Introduction
Today we're gonna take care of the bane of first-year linear algebra students: matrix definiteness! Apparently this doesn't yet have a challenge so here we go:
Input
- A \$n\times n\$ symmetric Matrix \$A\$ in any convenient format (you may also of course only take the upper or the lower part of the matrix)
- Optionally: the size of the matrix \$n\$
What to do?
The challenge is simple: Given a real-valued matrix \$n\times n\$ Matrix decide whether it is positive definite by outputting a truthy value if so and a falsey value if not.
You may assume your built-ins to actually work precisely and thus don't have to account for numerical issues which could lead to the wrong behaviour if the strategy / code "provably" should yield the correct result.
Who wins?
This is code-golf, so the shortest code in bytes (per-language) wins!
What is a positive-definite Matrix anyways?

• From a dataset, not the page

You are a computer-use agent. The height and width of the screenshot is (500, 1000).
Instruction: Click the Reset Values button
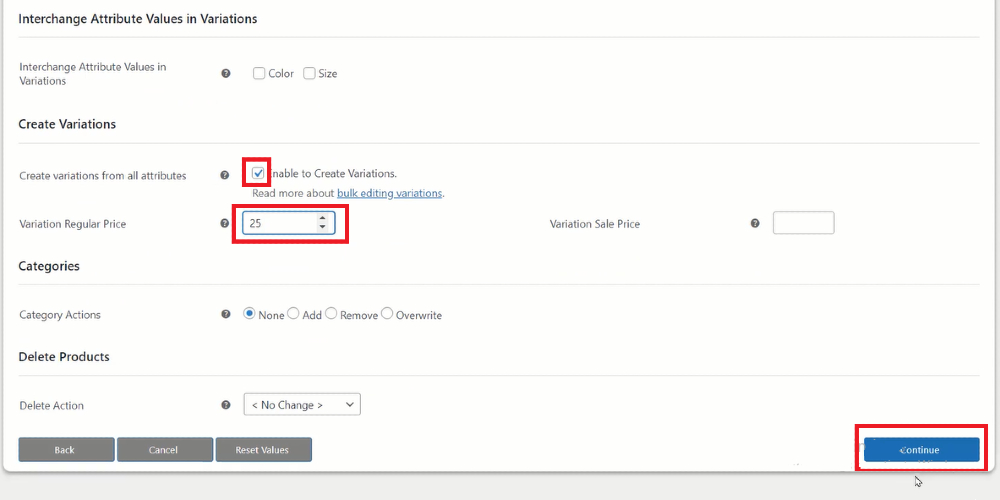tap(263, 450)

There are apparently 6 equivalent formulations of when a symmetric matrix is positive-definite. I shall reproduce the three easier ones and reference you to Wikipedia for the more complex ones.
- If \$\forall v\in\mathbb R^n\setminus \{0\}: v^T Av>0\$ then \$A\$ is positive-definite.
This can be re-formulated as:
If for every non-zero vector \$v\$ the (standard) dot product of \$v\$ and \$Av\$ is positive then \$A\$ is positive-definite. - Let \$\lambda_i\quad i\in\{1,\ldots,n\}\$ be the eigenvalues of \$A\$, if now \$\forall i\in\{1,\ldots,n\}:\lambda_i>0\$ (that is all eigenvalues are positive) then \$A\$ is positive-definite.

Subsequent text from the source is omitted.